A good place to start is the Wikipedia article or Anup Shah's Global Issues site. Briefly, biodiversity is the sum of all genes, organisms, species and ecosystems in a region. Humans depend on biodiversity for clean air, clean water and for our entire food supply. We also depend on biodiversity for our enjoyment as we visit natural places for relaxation and wonder.

Scientists accept evidence that suggests life began on Earth about 3.7 billion years ago. Though life could have had many false starts, scientists also accept evidence that life descended from a common ancestor around that time. All species alive today are thus related to this common ancestor. For about 3 billion years, life was simple -- nothing more than single-celled creatures that lived in the oceans. Then, beginning about 600 million years ago an enormous and impressive diversification known as the Cambrian explosion began. Though simple creatures still persisted, some branches of the tree of life favored complexity. 

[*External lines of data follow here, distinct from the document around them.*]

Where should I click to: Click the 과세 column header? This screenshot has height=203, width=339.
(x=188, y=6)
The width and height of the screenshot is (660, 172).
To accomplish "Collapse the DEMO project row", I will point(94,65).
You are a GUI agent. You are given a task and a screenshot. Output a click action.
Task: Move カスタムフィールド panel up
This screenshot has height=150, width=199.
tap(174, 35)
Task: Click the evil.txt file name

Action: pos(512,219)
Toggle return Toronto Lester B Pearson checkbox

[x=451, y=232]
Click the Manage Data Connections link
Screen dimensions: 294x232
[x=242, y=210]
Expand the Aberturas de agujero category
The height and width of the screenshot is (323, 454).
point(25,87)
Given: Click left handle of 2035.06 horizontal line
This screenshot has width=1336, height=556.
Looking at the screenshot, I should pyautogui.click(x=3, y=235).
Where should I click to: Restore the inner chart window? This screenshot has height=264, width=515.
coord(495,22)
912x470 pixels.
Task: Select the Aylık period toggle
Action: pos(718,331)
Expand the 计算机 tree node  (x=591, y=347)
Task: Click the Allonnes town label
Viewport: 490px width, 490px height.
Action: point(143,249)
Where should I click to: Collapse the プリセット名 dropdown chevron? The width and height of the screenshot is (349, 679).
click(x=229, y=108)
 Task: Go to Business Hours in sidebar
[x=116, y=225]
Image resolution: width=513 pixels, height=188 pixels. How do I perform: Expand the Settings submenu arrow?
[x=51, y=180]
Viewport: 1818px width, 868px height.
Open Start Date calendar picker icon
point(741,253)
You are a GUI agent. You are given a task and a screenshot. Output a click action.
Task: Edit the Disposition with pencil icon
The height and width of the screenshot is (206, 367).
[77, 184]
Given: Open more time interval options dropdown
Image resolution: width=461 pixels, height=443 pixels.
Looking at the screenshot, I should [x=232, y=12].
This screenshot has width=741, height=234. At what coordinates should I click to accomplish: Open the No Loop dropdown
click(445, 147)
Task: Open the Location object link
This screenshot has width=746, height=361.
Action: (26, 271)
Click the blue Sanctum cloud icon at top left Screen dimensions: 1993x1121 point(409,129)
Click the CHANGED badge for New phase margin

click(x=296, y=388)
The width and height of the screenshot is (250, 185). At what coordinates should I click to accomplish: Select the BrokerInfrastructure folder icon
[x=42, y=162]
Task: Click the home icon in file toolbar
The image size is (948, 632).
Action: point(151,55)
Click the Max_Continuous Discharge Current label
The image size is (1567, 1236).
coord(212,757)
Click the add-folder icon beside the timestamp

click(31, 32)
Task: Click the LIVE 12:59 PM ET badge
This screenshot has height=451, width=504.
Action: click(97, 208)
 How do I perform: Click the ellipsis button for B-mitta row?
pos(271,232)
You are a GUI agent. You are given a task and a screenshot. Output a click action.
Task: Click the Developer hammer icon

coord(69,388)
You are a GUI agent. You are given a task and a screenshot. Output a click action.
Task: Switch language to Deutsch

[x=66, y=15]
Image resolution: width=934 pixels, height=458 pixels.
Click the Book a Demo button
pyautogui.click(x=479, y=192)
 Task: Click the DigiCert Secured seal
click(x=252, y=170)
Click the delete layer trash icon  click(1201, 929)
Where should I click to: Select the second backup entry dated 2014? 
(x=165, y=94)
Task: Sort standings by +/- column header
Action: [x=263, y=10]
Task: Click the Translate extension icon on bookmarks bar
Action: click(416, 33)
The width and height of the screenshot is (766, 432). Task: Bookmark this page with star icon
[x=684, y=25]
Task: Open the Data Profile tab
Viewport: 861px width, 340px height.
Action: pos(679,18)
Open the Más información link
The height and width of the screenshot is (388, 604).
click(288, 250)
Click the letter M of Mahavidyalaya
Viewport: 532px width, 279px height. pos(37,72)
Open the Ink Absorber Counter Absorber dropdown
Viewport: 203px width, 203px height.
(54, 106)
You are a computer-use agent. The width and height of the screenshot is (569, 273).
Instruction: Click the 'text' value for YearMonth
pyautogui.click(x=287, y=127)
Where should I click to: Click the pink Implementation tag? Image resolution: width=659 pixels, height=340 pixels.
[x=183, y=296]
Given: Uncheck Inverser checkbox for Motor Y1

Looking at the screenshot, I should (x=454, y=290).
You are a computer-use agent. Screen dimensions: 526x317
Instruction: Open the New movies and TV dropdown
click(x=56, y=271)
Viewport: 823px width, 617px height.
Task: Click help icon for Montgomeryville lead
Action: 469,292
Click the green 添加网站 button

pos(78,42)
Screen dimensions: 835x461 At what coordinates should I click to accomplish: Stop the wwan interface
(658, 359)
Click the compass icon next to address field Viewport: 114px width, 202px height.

If you explore branches in the tree of life you see that species are incredibly well adapted to their environments. Essentially the environment poses problems that life has developed solutions for (through random mutations and natural selection); species compete for their own niche in the environment. As time progressed, different groups dominated the tree of life, from fishes, to reptiles, to mammals. Despite these large changes over long evolutionary and geological times, one thing to bear in mind is that because most have their own environmental niche, most species are specialists. They are well-adapted to their particular niche so rapid changes in their environment could bring doom for the species. Once it's gone it's gone. 

Humans are mammals and are now dominating the planet in a way no species has before. Despite our efforts to preserve land in game parks and national parks, much more effort has gone into wilfully or casually altering ecosystems around the globe through clearing of land for agriculture, mining (particularly so-called mountain-top removal), pollution and the damming of rivers. These changes have had a drastic effect on Earth's biodiversity. The majority of scientists also agree that humans are altering the atmosphere by emitting carbon dioxide, through various industrial processes, including coal and oil burning, at such rapid rates that the global temperature has increased by 0.5 degrees Celsius in the past 50 years. Continued and worsening climate change will also have a disastrous effect on Earth's biodiversity. 

Scientists have catalogued some 1.8 million species but don't know if the total number is 10 million species or even more. Humans share the planet with species that descend from the same common ancestor as us. It's  their planet too. 


The time for us to educate ourselves about biodiversity and protect it is NOW.